During the Giant Steps project in Raposa in 2017, a Brazilian journalist Alvaro Severo approached Viliam Mauritz with a proposal to bring Giant Steps to his home region, Caatinga, a unique biome which is turning into a desert due to deforestation. He proposed to make a several kilometre-long footprint, which the local community can later populate with plants, shrubs and trees with the goal to create an agroforest in Caatinga.

In 2020, Viliam Mauritz opened a crowdfunding campaign on Indiegogo to fund the 5th Step in Caatinga.

By November 2022, Alvaro's team finished the 14 circles that make up the giant footprint. Alvaro is currently working in cooperation with researchers from Federal Rural University of Pernambuco to populate the circles with vegetation.

=== Russia (Pleistocene Park, Siberia) ===

In 2020, Viliam Mauritz started working with Nikita and Sergey Zimov, the director of Pleistocene Park in Siberia, Russia, to carry out the installation dedicated to the “gigantic footprint” the Pleistocene Park is leaving with their effort to preserve permafrost and stop global warming.
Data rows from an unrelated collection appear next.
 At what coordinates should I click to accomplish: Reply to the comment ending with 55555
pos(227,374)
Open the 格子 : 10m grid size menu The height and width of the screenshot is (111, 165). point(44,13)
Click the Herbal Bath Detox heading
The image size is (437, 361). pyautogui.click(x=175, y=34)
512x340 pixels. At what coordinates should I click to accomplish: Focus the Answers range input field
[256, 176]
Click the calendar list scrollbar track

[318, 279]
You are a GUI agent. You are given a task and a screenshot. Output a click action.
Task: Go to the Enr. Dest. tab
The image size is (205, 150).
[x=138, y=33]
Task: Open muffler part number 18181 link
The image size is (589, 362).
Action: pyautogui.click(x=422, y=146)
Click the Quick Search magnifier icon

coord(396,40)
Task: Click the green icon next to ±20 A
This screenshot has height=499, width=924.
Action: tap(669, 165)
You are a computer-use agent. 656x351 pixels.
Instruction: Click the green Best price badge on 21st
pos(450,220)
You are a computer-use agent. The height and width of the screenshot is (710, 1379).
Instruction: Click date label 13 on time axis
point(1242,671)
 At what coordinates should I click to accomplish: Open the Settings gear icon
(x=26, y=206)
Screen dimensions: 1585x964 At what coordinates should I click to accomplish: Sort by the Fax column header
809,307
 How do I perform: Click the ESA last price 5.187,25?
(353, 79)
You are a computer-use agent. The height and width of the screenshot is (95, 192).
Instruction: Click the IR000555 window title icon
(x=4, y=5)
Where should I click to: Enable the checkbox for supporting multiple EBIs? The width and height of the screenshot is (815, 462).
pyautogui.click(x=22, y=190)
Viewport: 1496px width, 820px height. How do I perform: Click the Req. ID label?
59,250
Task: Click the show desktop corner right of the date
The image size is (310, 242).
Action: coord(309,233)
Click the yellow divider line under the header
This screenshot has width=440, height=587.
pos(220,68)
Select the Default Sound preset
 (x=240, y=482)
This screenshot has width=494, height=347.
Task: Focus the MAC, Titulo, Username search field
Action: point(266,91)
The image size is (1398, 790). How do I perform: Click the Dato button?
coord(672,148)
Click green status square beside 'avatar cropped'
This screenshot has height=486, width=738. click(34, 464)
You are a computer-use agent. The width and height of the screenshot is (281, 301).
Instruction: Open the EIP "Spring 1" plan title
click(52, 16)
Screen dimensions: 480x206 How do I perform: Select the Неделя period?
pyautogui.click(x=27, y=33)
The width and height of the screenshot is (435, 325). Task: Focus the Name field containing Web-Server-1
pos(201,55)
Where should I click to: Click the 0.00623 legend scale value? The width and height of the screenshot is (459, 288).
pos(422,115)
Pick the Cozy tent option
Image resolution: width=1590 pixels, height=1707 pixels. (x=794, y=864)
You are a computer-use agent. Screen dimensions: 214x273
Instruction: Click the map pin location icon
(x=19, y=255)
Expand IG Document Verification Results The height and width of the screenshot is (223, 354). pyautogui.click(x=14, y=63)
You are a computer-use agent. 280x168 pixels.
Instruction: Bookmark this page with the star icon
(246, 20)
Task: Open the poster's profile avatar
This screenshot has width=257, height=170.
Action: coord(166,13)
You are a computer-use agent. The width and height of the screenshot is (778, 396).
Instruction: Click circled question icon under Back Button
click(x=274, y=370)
The installation in Pleistocene Park is being planned as a part of a bigger initiative called "The Arctic Circle Walk" which would involve the creation of a Giant Steps installation in every country of the arctic circle, which would point attention to the problem of melting permafrost in Siberia, Alaska, Canada, Greenland, Iceland, Norway, Sweden and Finland.